Authors (including presenting author) :
Ma CM(1), Chan LM(1), Ip HY(1), Chow TF(1), Chan TY(1), Chiu PC(1), Ng HY(2), Ko PS(2), Hung KW(3), Pun YM(1)
Affiliation :
1.Palliative Care Service, Department of Medicine, Haven of Hope Hospital.
2.Nursing Services Division, United Christian Hospital.
3.Medical Social Work Department, Haven of Hope Hospital.
Introduction :
Priority symptoms (PS) are the symptoms that the patients find most distressing/concerning but they may not be the most severe symptoms (Annette et al., 2006; Linder et al.,2019). If priority symptoms, instead of all noticed symptoms, can be highlighted and managed properly in non-PC wards after PC inpatient consultations, it allows focused parent team assessment and management. In long run, the culture of addressing patients’ needs and concerns as priority could be demonstrated and cultivated in non-palliative care settings. Indeed, this is one of the most important goals of having PC inpatient consultation in non-palliative care settings other than just prompt symptom control and psycho-spiritual care.
Objectives :
To report which three priority symptoms that patients complaint most and theirs changes after first PC inpatient consultations in Tseung Kwan O and Haven of Hope Hospital non-PC wards.
Methodology :
A hand-on electronic record method was first designed and used since 1st April 2021 for prospective records of patients’ first three priority symptoms in first and second PC inpatient consultations. Edmonton Symptom Assessment System (ESAS), a screening tool for systematic assessment for severity of common PC symptoms, was applied.
Result & Outcome :
There were altogether 807 patients having PC inpatient consultations from 1st April 2021 to 30th September 2022. The average duration between first and second PC inpatient consultations was 2.6 days The average age of those patients with the three commonest priority symptoms (n = 545) was 71. 53% were male patients and 92 % and 8 % were cancer and non-cancer patients respectively. . The three commonest priority symptoms were pain (55% ), shortness of breath (SOB) (34%) and nausea/vomiting(N/V) (11%).

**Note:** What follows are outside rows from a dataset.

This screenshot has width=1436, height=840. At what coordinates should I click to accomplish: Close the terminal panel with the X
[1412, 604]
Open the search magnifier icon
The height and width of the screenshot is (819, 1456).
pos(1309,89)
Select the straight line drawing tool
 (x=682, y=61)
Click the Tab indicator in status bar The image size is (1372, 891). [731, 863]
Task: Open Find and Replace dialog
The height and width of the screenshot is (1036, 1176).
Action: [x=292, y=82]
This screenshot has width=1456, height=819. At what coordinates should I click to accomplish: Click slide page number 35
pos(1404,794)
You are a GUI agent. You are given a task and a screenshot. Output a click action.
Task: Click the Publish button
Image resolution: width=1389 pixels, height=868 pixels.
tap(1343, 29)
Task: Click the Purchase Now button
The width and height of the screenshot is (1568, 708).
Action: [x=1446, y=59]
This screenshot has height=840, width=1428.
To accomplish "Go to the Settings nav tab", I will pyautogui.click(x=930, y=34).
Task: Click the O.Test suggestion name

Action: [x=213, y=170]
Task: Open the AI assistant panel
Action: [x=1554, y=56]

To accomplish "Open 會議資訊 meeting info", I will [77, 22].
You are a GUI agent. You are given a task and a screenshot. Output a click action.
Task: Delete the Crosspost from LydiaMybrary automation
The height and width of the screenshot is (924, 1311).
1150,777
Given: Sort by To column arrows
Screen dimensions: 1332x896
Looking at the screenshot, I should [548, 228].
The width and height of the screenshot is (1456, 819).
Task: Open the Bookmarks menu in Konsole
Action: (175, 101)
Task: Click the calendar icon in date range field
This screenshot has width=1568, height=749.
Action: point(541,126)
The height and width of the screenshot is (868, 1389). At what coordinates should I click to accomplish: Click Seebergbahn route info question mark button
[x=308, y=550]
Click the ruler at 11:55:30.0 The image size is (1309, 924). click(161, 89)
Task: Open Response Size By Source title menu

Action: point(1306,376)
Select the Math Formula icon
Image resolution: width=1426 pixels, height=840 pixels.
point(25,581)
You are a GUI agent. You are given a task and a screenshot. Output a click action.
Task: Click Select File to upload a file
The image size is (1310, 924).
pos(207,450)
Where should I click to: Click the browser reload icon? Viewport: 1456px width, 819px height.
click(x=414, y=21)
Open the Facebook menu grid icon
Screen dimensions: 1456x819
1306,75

Among patients with record of second assessment, overall improvement in priority symptoms:
For pain (n=76), improved in 53%, static in 36% and worsened in 11%.
For SOB (n=49), improved in 53%, static in 33% and worsened in 14%.
For N/V (n=45), improved in 67%, static in 26% and worsened in 7%.
The reasons for not having subsequent records for severities of priority symptoms were patients unable to express their subsequent symptom severity(80%)and missing data (20%).
Conclusion
Priority symptom assessment and management can help to cultivate the culture of addressing patients’ needs and concerns. More than half of the PC patients could have their priority symptoms improved in second review records after first PC inpatient consultations in non—PC wards.